> [Activity]: Nothing is to be altered. Print each record in full.

*** The input Section Begins ***

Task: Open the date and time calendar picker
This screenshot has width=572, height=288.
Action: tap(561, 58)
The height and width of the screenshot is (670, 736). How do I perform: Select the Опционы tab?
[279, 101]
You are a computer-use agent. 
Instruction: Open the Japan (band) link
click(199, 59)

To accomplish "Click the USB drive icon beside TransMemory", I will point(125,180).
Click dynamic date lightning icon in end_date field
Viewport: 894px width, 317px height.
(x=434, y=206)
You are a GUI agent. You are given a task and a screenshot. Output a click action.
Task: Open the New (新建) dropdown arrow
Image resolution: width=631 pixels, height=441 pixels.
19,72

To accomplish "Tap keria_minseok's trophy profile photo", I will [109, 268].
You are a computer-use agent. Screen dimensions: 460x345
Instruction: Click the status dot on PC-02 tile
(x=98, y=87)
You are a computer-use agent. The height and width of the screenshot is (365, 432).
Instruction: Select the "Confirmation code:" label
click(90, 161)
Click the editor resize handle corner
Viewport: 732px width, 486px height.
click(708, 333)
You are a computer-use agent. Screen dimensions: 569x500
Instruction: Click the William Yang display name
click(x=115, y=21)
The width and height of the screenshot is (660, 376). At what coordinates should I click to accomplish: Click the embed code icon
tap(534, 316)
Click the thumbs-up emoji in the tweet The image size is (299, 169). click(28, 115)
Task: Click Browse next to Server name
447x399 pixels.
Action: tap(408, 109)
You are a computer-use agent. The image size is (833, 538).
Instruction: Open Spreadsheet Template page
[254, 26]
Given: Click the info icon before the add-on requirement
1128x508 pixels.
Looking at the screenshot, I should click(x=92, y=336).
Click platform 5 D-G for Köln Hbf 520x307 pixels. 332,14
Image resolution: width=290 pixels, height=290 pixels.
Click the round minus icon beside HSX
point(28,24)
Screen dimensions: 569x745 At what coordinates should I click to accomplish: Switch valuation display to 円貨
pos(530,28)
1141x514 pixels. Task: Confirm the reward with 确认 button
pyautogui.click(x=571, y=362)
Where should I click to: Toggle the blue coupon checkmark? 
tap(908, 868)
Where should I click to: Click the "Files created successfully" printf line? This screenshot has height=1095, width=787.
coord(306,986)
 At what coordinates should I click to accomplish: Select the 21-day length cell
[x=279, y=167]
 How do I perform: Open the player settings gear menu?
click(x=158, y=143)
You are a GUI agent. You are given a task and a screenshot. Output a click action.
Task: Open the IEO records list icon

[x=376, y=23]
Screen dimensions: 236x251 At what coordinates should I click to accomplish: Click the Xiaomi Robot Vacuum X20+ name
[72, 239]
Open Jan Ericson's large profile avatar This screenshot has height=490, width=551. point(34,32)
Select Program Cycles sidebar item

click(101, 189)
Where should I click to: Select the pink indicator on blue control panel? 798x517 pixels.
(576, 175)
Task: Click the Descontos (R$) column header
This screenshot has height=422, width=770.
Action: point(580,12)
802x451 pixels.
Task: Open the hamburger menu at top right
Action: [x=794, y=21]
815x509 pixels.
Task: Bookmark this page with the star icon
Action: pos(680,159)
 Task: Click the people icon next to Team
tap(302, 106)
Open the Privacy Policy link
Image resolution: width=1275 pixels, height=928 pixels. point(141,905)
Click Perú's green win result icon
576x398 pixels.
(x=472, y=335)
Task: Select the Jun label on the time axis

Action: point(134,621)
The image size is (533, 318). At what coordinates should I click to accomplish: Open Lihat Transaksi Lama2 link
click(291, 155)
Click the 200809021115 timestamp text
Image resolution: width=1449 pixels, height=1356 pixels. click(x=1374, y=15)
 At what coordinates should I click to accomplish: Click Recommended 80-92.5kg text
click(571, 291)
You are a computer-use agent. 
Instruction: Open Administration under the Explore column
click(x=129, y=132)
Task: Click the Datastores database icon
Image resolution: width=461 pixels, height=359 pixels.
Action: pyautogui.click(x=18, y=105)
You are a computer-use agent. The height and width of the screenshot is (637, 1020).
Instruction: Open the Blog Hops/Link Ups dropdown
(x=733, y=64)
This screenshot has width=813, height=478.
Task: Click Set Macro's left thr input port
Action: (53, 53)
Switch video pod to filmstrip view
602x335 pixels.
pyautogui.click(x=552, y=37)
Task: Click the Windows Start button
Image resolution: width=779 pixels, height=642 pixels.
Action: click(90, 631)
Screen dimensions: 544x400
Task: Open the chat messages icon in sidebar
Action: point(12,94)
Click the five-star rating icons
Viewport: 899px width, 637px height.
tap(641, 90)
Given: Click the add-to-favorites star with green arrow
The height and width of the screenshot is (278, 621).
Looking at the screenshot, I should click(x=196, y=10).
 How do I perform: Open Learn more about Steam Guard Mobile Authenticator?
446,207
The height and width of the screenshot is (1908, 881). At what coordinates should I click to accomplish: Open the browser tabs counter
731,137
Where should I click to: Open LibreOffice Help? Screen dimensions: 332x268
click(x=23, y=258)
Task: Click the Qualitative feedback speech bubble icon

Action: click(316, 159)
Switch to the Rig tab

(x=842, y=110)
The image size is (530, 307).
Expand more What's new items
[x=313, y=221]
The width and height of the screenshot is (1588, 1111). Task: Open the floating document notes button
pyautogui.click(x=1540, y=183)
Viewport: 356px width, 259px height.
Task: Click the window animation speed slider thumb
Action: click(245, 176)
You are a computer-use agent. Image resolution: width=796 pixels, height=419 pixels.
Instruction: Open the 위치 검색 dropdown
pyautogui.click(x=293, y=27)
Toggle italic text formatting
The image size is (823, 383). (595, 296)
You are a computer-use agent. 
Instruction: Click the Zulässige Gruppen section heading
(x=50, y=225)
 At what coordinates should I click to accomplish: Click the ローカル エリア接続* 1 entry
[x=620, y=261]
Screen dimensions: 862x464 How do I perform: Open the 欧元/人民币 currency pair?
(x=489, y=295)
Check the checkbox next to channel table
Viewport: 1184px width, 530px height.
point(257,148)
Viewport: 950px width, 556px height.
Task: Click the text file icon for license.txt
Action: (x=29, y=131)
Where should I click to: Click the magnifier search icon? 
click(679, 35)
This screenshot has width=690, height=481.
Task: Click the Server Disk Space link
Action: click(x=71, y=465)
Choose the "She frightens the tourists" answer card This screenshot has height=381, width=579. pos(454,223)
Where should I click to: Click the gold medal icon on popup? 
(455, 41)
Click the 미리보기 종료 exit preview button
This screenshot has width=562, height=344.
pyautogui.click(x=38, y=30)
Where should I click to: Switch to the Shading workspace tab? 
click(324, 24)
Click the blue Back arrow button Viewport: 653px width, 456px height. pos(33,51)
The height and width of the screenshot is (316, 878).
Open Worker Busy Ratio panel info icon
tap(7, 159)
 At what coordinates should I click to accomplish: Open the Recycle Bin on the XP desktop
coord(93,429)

*** The input Section Ends ***

> [Reply]:
Task: Open the date and time calendar picker
This screenshot has width=572, height=288.
Action: tap(561, 58)
The height and width of the screenshot is (670, 736). How do I perform: Select the Опционы tab?
[279, 101]
You are a computer-use agent. 
Instruction: Open the Japan (band) link
click(199, 59)

To accomplish "Click the USB drive icon beside TransMemory", I will point(125,180).
Click dynamic date lightning icon in end_date field
Viewport: 894px width, 317px height.
(x=434, y=206)
You are a GUI agent. You are given a task and a screenshot. Output a click action.
Task: Open the New (新建) dropdown arrow
Image resolution: width=631 pixels, height=441 pixels.
19,72

To accomplish "Tap keria_minseok's trophy profile photo", I will [109, 268].
You are a computer-use agent. Screen dimensions: 460x345
Instruction: Click the status dot on PC-02 tile
(x=98, y=87)
You are a computer-use agent. The height and width of the screenshot is (365, 432).
Instruction: Select the "Confirmation code:" label
click(90, 161)
Click the editor resize handle corner
Viewport: 732px width, 486px height.
click(708, 333)
You are a computer-use agent. Screen dimensions: 569x500
Instruction: Click the William Yang display name
click(x=115, y=21)
The width and height of the screenshot is (660, 376). At what coordinates should I click to accomplish: Click the embed code icon
tap(534, 316)
Click the thumbs-up emoji in the tweet The image size is (299, 169). click(28, 115)
Task: Click Browse next to Server name
447x399 pixels.
Action: tap(408, 109)
You are a computer-use agent. The image size is (833, 538).
Instruction: Open Spreadsheet Template page
[254, 26]
Given: Click the info icon before the add-on requirement
1128x508 pixels.
Looking at the screenshot, I should click(x=92, y=336).
Click platform 5 D-G for Köln Hbf 520x307 pixels. 332,14
Image resolution: width=290 pixels, height=290 pixels.
Click the round minus icon beside HSX
point(28,24)
Screen dimensions: 569x745 At what coordinates should I click to accomplish: Switch valuation display to 円貨
pos(530,28)
1141x514 pixels. Task: Confirm the reward with 确认 button
pyautogui.click(x=571, y=362)
Where should I click to: Toggle the blue coupon checkmark? 
tap(908, 868)
Where should I click to: Click the "Files created successfully" printf line? This screenshot has height=1095, width=787.
coord(306,986)
 At what coordinates should I click to accomplish: Select the 21-day length cell
[x=279, y=167]
 How do I perform: Open the player settings gear menu?
click(x=158, y=143)
You are a GUI agent. You are given a task and a screenshot. Output a click action.
Task: Open the IEO records list icon

[x=376, y=23]
Screen dimensions: 236x251 At what coordinates should I click to accomplish: Click the Xiaomi Robot Vacuum X20+ name
[72, 239]
Open Jan Ericson's large profile avatar This screenshot has height=490, width=551. point(34,32)
Select Program Cycles sidebar item

click(101, 189)
Where should I click to: Select the pink indicator on blue control panel? 798x517 pixels.
(576, 175)
Task: Click the Descontos (R$) column header
This screenshot has height=422, width=770.
Action: point(580,12)
802x451 pixels.
Task: Open the hamburger menu at top right
Action: [x=794, y=21]
815x509 pixels.
Task: Bookmark this page with the star icon
Action: pos(680,159)
 Task: Click the people icon next to Team
tap(302, 106)
Open the Privacy Policy link
Image resolution: width=1275 pixels, height=928 pixels. point(141,905)
Click Perú's green win result icon
576x398 pixels.
(x=472, y=335)
Task: Select the Jun label on the time axis

Action: point(134,621)
The image size is (533, 318). At what coordinates should I click to accomplish: Open Lihat Transaksi Lama2 link
click(291, 155)
Click the 200809021115 timestamp text
Image resolution: width=1449 pixels, height=1356 pixels. click(x=1374, y=15)
 At what coordinates should I click to accomplish: Click Recommended 80-92.5kg text
click(571, 291)
You are a computer-use agent. 
Instruction: Open Administration under the Explore column
click(x=129, y=132)
Task: Click the Datastores database icon
Image resolution: width=461 pixels, height=359 pixels.
Action: pyautogui.click(x=18, y=105)
You are a computer-use agent. The height and width of the screenshot is (637, 1020).
Instruction: Open the Blog Hops/Link Ups dropdown
(x=733, y=64)
This screenshot has width=813, height=478.
Task: Click Set Macro's left thr input port
Action: (53, 53)
Switch video pod to filmstrip view
602x335 pixels.
pyautogui.click(x=552, y=37)
Task: Click the Windows Start button
Image resolution: width=779 pixels, height=642 pixels.
Action: click(90, 631)
Screen dimensions: 544x400
Task: Open the chat messages icon in sidebar
Action: point(12,94)
Click the five-star rating icons
Viewport: 899px width, 637px height.
tap(641, 90)
Given: Click the add-to-favorites star with green arrow
The height and width of the screenshot is (278, 621).
Looking at the screenshot, I should click(x=196, y=10).
 How do I perform: Open Learn more about Steam Guard Mobile Authenticator?
446,207
The height and width of the screenshot is (1908, 881). At what coordinates should I click to accomplish: Open the browser tabs counter
731,137
Where should I click to: Open LibreOffice Help? Screen dimensions: 332x268
click(x=23, y=258)
Task: Click the Qualitative feedback speech bubble icon

Action: click(316, 159)
Switch to the Rig tab

(x=842, y=110)
The image size is (530, 307).
Expand more What's new items
[x=313, y=221]
The width and height of the screenshot is (1588, 1111). Task: Open the floating document notes button
pyautogui.click(x=1540, y=183)
Viewport: 356px width, 259px height.
Task: Click the window animation speed slider thumb
Action: click(245, 176)
You are a computer-use agent. Image resolution: width=796 pixels, height=419 pixels.
Instruction: Open the 위치 검색 dropdown
pyautogui.click(x=293, y=27)
Toggle italic text formatting
The image size is (823, 383). (595, 296)
You are a computer-use agent. 
Instruction: Click the Zulässige Gruppen section heading
(x=50, y=225)
 At what coordinates should I click to accomplish: Click the ローカル エリア接続* 1 entry
[x=620, y=261]
Screen dimensions: 862x464 How do I perform: Open the 欧元/人民币 currency pair?
(x=489, y=295)
Check the checkbox next to channel table
Viewport: 1184px width, 530px height.
point(257,148)
Viewport: 950px width, 556px height.
Task: Click the text file icon for license.txt
Action: (x=29, y=131)
Where should I click to: Click the magnifier search icon? 
click(679, 35)
This screenshot has width=690, height=481.
Task: Click the Server Disk Space link
Action: click(x=71, y=465)
Choose the "She frightens the tourists" answer card This screenshot has height=381, width=579. pos(454,223)
Where should I click to: Click the gold medal icon on popup? 
(455, 41)
Click the 미리보기 종료 exit preview button
This screenshot has width=562, height=344.
pyautogui.click(x=38, y=30)
Where should I click to: Switch to the Shading workspace tab? 
click(324, 24)
Click the blue Back arrow button Viewport: 653px width, 456px height. pos(33,51)
The height and width of the screenshot is (316, 878).
Open Worker Busy Ratio panel info icon
tap(7, 159)
 At what coordinates should I click to accomplish: Open the Recycle Bin on the XP desktop
coord(93,429)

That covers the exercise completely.